John was also a good straight actor. He played the title role in The Dragon, a play for children; and a banished lord in the Forest of Arden in the opening production of As You Like It with equal aplomb. All a spring board to Fred Dagg and his remarkable career.
John was the son of Neva Clarke McKenna, a woman of great character, who served overseas, in Italy, during World War 2. She is featured in Gaylene Preston's film and book War Stories. Although much of John's life and career was spent in Australia, he will always be a much loved and respected New Zealander.
Sunny Amey [Originally published in The Dominion Post 13 April 2017]
I was hugely involved with a show called One in Five at Victoria University (produced it, performed in it, wrote a lot of it along with Dave Smith and John himself). It was a last-minute substitute for a cancelled Capping Show and the traditional large cast was replaced with just five: Cathy Downes, Helene Wong, Dave Smith, me, and … John Clarke.
To say it was a hit is an understatement – a rare show where everything and everyone clicked. Dave Smith impersonated the entire National Band by himself; I impersonated Holyoake for about the hundredth time; Cathy and Helene sang Stand By Your Man (as The Two Easy Pieces), and were school girls on crossing patrol. John, as John Rowles, flung his head back once too often in mid-song and toppled backwards to the ground. But – and here is the point for this tribute – in this show Fred Dagg seems to have begun kicking in the womb as revealed in two sketches. John wrote and performed a long solo phone conversation talking to a Trev about a party he and his mates had had and in the process wrecked whichever house it was … It brought the house down. The Dagg voice was there, and almost all of the persona.
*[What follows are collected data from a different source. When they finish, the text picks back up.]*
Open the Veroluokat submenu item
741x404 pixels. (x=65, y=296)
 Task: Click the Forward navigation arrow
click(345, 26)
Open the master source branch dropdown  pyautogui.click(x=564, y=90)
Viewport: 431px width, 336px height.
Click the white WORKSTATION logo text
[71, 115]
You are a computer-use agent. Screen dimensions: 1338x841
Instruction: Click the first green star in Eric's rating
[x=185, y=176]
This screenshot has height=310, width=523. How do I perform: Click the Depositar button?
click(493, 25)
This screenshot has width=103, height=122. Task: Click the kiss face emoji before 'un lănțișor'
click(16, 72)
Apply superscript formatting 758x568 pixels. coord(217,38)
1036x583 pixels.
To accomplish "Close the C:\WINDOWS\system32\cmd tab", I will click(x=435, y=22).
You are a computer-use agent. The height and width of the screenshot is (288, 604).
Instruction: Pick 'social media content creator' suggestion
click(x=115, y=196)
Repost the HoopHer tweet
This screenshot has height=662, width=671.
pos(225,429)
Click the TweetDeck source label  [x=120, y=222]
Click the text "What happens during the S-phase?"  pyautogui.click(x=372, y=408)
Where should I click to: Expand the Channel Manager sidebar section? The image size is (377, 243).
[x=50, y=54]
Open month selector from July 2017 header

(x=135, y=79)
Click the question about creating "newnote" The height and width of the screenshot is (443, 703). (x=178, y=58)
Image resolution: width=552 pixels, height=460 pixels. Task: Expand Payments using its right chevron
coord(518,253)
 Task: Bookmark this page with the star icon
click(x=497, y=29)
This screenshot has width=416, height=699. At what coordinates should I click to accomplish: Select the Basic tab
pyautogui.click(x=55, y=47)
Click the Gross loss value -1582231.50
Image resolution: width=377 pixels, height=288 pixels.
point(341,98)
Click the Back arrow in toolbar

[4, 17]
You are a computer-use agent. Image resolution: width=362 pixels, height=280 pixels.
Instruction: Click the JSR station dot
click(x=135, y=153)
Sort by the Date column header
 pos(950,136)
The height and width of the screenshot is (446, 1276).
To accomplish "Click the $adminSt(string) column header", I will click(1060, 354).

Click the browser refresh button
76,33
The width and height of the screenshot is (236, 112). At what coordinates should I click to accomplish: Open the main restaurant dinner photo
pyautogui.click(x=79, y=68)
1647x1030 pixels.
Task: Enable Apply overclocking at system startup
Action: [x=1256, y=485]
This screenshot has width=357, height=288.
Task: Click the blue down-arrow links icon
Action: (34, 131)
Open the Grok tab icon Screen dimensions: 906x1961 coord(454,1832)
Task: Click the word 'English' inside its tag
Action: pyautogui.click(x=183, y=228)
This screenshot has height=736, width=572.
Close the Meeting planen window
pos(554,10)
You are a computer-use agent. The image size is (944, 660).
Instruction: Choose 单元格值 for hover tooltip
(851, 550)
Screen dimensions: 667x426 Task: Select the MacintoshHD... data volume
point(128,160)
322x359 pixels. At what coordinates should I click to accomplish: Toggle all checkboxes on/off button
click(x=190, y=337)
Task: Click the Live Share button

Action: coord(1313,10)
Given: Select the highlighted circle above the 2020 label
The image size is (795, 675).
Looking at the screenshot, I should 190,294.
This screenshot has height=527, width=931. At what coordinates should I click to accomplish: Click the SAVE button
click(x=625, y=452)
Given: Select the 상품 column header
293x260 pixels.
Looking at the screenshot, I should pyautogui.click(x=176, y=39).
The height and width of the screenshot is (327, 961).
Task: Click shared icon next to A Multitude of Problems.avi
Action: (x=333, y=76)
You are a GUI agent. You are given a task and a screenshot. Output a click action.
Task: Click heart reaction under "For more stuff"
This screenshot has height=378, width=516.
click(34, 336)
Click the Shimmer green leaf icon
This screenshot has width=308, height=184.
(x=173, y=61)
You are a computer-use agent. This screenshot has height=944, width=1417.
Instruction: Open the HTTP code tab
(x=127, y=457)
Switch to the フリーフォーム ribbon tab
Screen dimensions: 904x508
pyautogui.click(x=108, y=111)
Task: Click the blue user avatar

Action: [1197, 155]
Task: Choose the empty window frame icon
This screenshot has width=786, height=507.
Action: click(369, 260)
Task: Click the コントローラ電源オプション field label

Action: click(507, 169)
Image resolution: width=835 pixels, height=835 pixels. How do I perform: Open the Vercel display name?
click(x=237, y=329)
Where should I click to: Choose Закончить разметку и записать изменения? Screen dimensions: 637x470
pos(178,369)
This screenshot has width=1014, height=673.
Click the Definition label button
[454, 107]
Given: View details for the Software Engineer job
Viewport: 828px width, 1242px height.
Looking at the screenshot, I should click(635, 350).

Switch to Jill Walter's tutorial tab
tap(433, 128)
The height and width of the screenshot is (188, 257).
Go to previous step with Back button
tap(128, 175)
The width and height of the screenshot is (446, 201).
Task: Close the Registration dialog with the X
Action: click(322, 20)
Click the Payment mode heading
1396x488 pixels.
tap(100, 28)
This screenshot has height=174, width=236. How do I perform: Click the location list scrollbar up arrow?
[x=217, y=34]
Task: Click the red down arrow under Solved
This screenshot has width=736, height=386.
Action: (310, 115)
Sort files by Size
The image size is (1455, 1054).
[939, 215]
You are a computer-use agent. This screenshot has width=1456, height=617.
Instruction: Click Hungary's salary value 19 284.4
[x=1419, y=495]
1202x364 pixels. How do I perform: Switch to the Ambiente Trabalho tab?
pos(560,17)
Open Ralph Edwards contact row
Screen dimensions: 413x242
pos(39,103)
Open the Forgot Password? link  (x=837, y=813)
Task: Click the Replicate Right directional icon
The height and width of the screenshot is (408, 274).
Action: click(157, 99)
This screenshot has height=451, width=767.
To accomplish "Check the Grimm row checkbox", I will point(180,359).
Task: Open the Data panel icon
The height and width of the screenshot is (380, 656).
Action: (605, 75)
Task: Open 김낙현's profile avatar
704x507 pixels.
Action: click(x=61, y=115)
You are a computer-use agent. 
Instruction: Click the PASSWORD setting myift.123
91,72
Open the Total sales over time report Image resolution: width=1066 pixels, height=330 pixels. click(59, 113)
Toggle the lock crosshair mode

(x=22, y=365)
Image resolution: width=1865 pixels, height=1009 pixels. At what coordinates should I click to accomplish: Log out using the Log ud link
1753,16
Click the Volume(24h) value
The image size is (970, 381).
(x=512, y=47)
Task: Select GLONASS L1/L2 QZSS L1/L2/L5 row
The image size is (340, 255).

I wrote a sketch about a farmer who phones Town and Around about finding a couple of dead sheep in his paddock. Could they send a camera team? (Later, it is revealed that he’d shot the sheep himself so he could meet Relda Familton.) John strode on stage in black singlet, shorts, hat, and gumboots, carrying a blunderbuss. He didn’t have to say a word. People were laughing fit to bust. Dagg was on his way.